アイツはただ家が近くて、学校が同じで、同じクラスで、
学力も家の経済力も似たようなものだったから、進学先も同じだっただけ。ただの腐れ縁。
こんなに一緒にいるからよく仲がいいのか聞かれることがあるが、そんなことは無い。必要以上の会話しかしない。
強いて言うなら、世間から見れば『幼なじみ』に当たる俺たちは、母親同士の仲がいい。そして弟もまた、アイツの弟と同級生。つまり、否が応でも家族ぐるみの付き合いはある。
そしてこのデリカシー0ガサツ男は
「ゆきー、タッパー美子に返しておいてくれ」
「人の母親を名前で呼ぶな、は?なんやこれ」
俺でなく、俺の母親と仲がいい。
「やからタッパーやん。昨日美子が肉じゃがウチにおすそ分けしてくれて。やから返す」
「わざわざ学校に持ってこおへんでも、家来たらええやん」
「え?」
まん丸い目が見開かれる。
水分量の多い瞳が零れそうだなと思った。
少し顔を赤くしてアイツが言う。
「行ってもええん……?」
遠慮という概念がこいつにもあったのか。
俺もお前もお互いの家の構造を理解しているのに、
その遠慮は今更すぎるだろう。勝手知ったる他人の家だ。
「ええんも何も、家来てるやろお前」
「それはおかんの付き添いやし……家族ありきやんか」
「今も変わらんわ。おばちゃんの代わりにタッパー返しに来るだけやろ?」
「やけど……いつもはユキの意見なんてないやん?おばちゃんが入っていいって言うたらどれだけユキ文句言うても入ってかまへんやん」
「逆に俺が叱られるからな」
「やから嬉しい。てっきりユキに嫌われてる思てたから」
そういうと照れながらはにかむ。
そんな可愛い顔も出来るのか。
16年一緒に居るがそんな顔を見るのは初めてだった。
……いや、違うぞ?随分前に見たことがある。
ここから俺は幼い頃の記憶を辿り始める。
俺の初恋の話だ。雪みたいに白い肌だからユキ君!とはにかみながらあだ名を付けてくれた女の子だった。全く焼けない肌をコンプレックスに思っていた俺は、その日から色白な自分が嫌いじゃなくなった。

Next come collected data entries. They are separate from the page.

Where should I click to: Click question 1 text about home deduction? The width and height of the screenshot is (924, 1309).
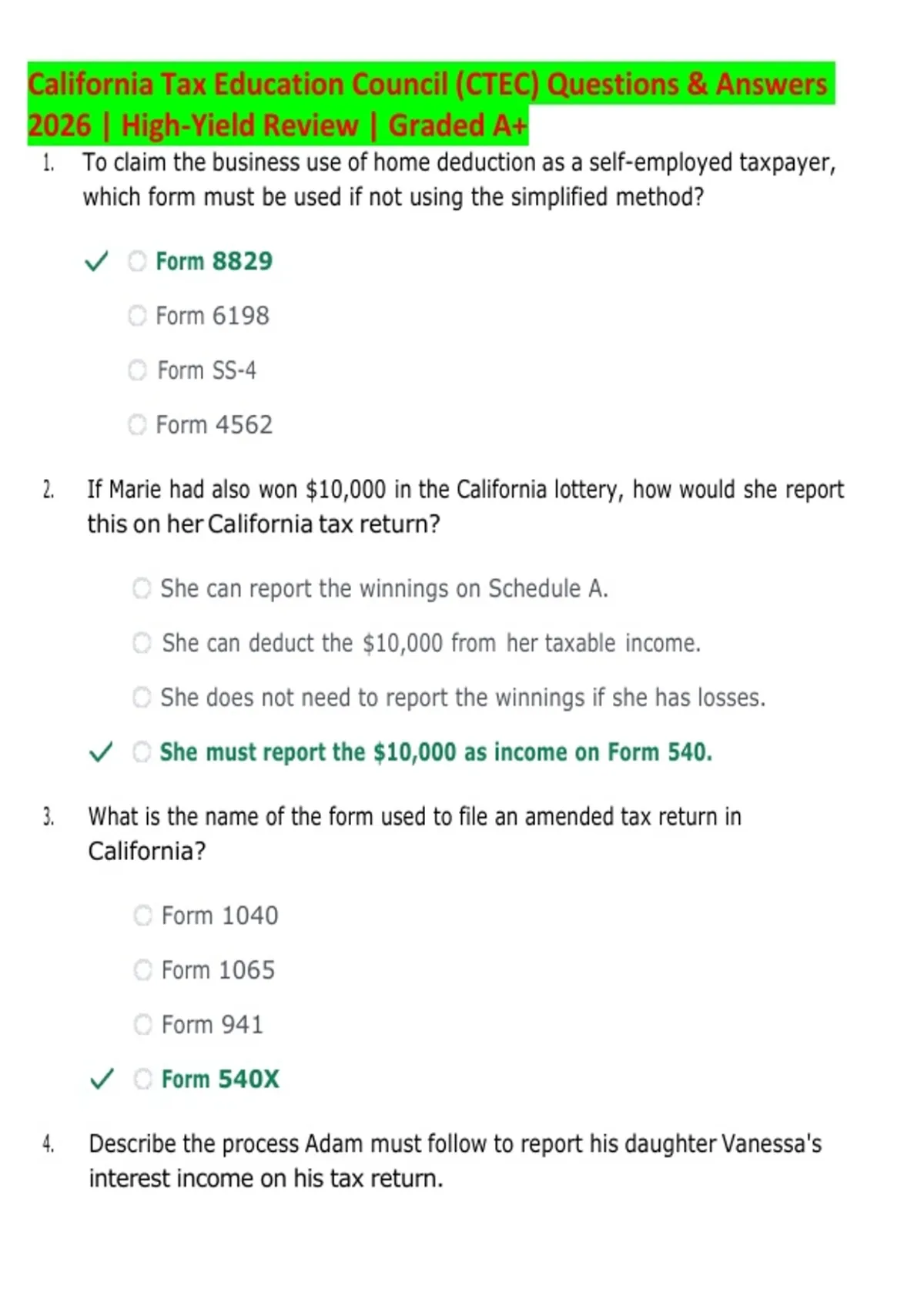459,179
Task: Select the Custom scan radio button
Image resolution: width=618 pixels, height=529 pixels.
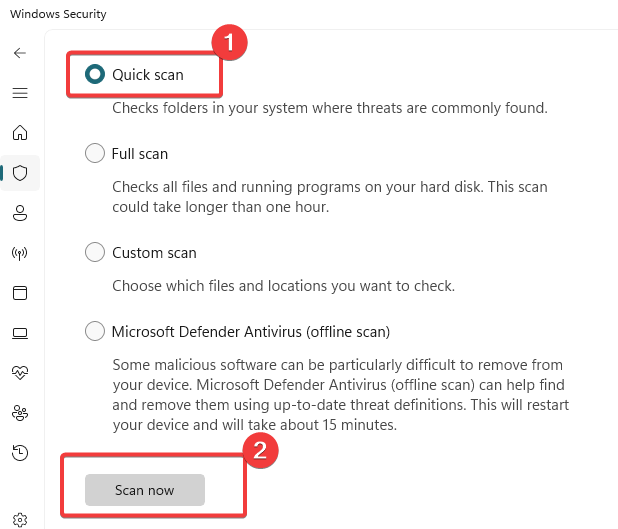Action: pyautogui.click(x=95, y=252)
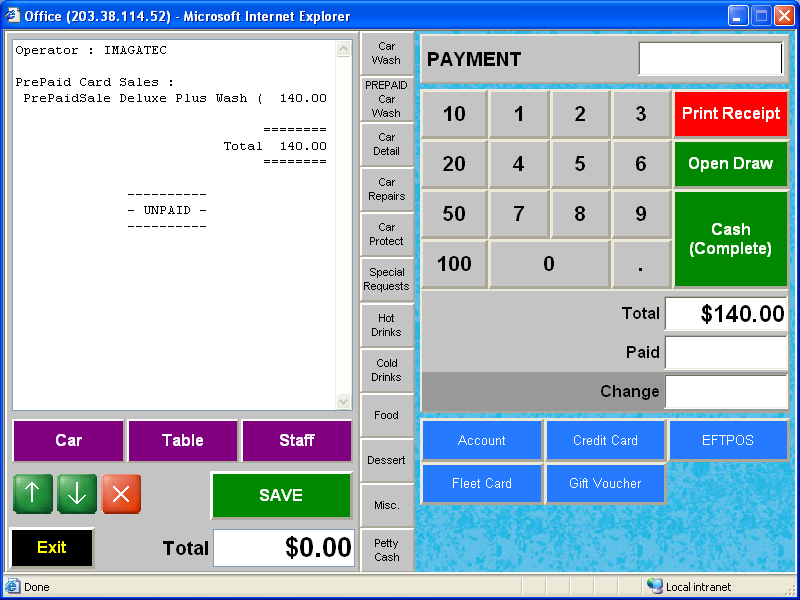The height and width of the screenshot is (600, 800).
Task: Click inside the Paid amount field
Action: click(726, 352)
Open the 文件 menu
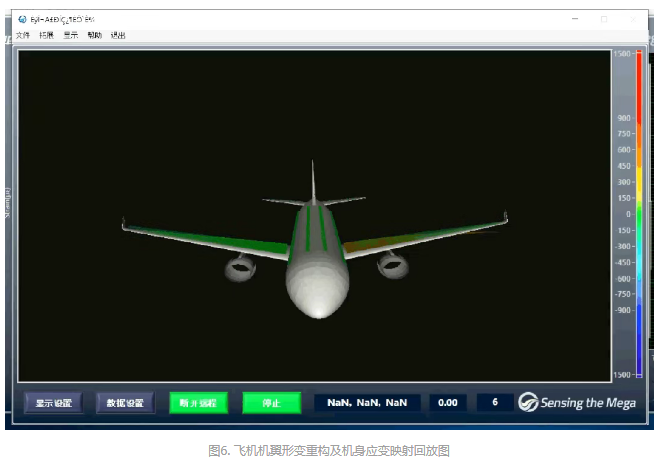 pyautogui.click(x=23, y=35)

笑うと見える八重歯が可愛くて、俺はその子を八重歯のやえちゃんと呼んでいた。
全部過去の話だ、初恋は実らない。
まぁ俺の場合、そんな女の子いなかったのだが。
そう、その女の子は男の子であり、目の前のコイツだった。
当時コイツは今では想像もつかないほど病弱で、外に出ることがほとんどなかった。髪も長くて女の子みたいだった。
同じ小学校に入学したことで発覚した。やえちゃんは黒いランドセルを背負っていた。ショックで俺は入学早々体調を崩し、2日寝込んだ。

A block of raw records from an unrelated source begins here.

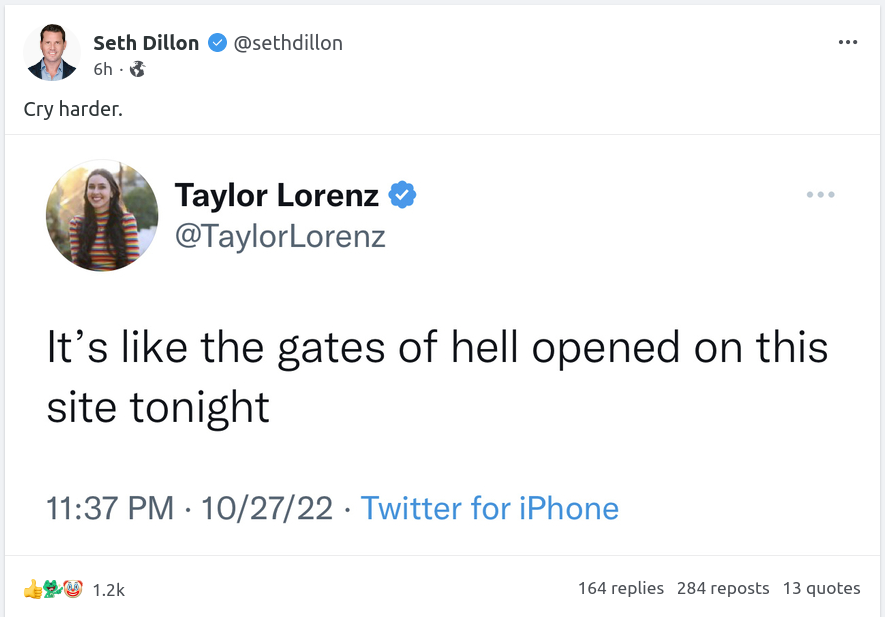885x617 pixels.
Task: Open the 1.2k reactions count
Action: [x=108, y=590]
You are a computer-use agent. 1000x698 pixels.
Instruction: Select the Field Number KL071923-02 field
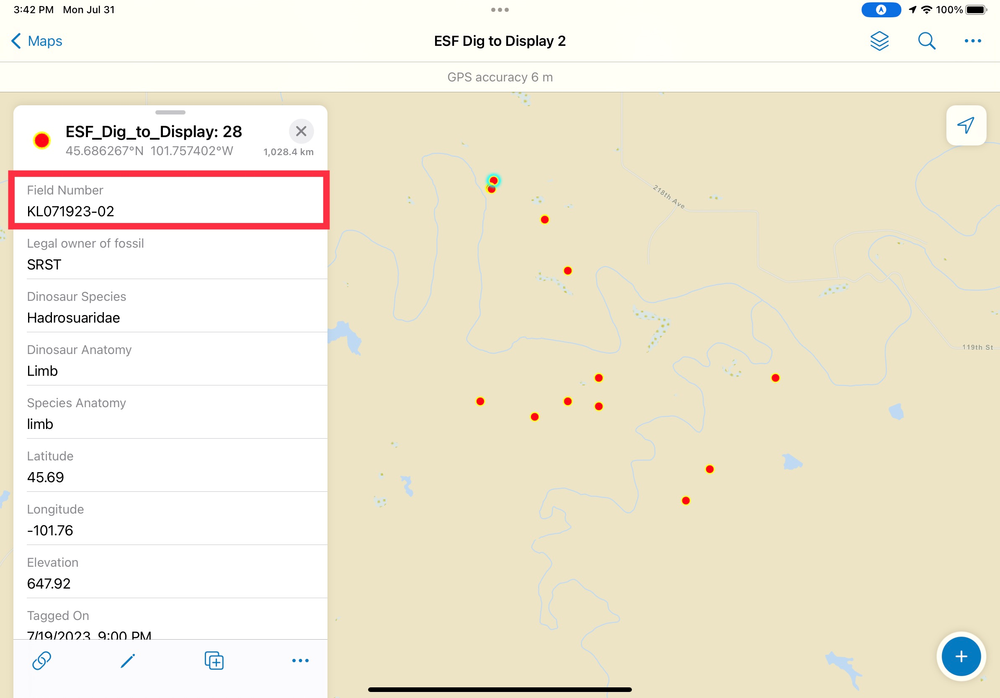(170, 200)
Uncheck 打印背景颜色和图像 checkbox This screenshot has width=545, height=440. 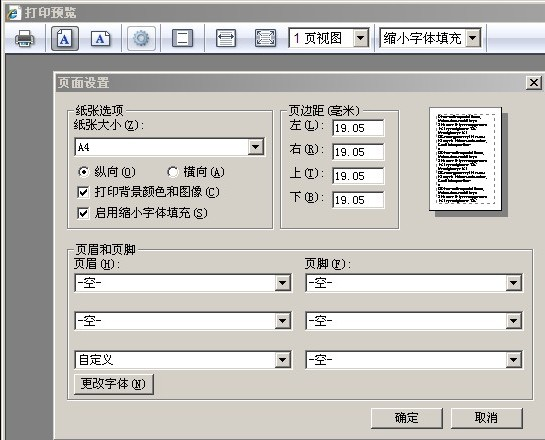pos(83,192)
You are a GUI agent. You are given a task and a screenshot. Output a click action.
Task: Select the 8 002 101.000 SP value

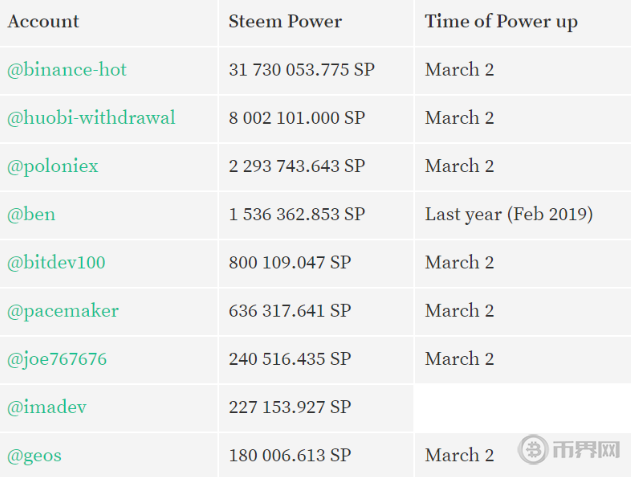tap(296, 118)
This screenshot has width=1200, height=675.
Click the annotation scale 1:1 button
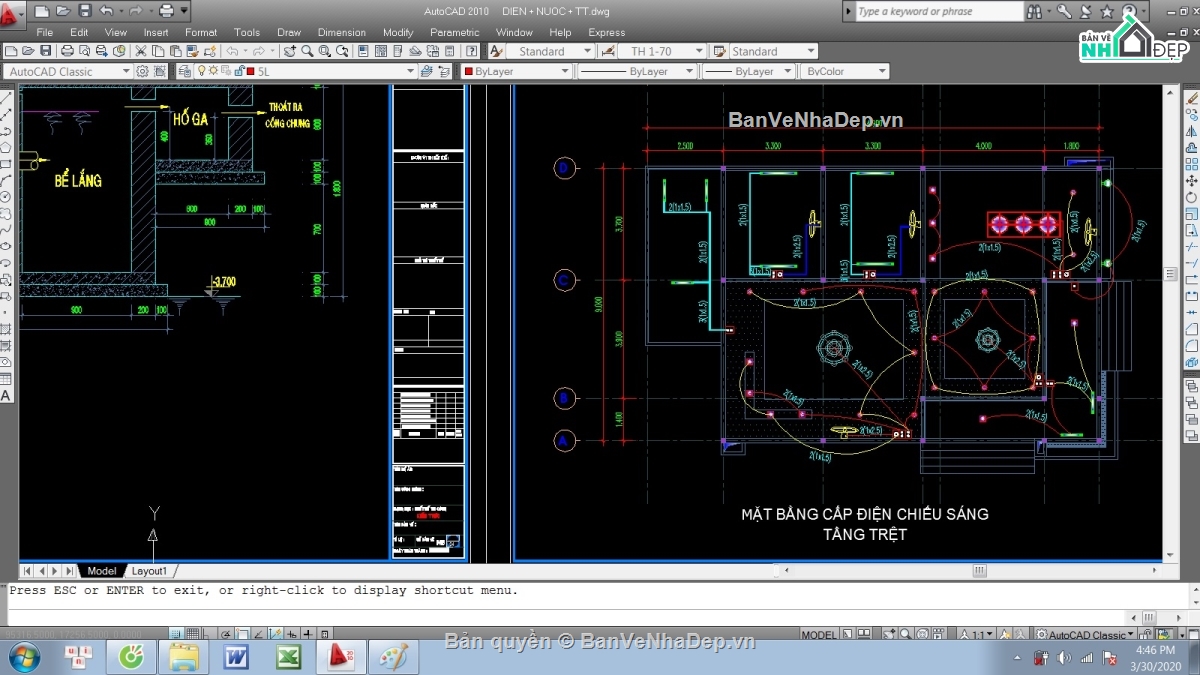[x=975, y=634]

そこからは綺麗さっぱり忘れ……られなかったのだと思う。
明らかに俺はそこから避け始めた。
そしてその記憶を、今の今まで封印していた訳だ。
でも解かれてしまった。その笑顔によって。
もう『好きじゃないのに』。俺より背は低いが、腹筋は割れているしブツはでかいし、俺の好きだったやえちゃんなんてもうほとんど跡形も残っていないのに。
「じゃあ今度はユキの家にタッパー返しにいくな」とアイツがあまりにも嬉しそうに言うから。
「タッパーのうても来たら」やえちゃんと返してしまった。
あの頃と変わらないキラキラした瞳で、
「覚えててくれたん?」とやえちゃんが言うから。
捨てたはずの初恋がまた熱を帯びた。
作者の自我コーナー
いつもの擬き
自称腐れ縁ほど信用ならないものはないと思います。
ユキ→やえかと思いきやユキ←やえであり、スタート両片思い。
ユキ君は似たような学力だと思っていますが、実際には学年3位とブービー賞くらい差があります。一緒にいたいから落としたんだよ、健気だねやえちゃん。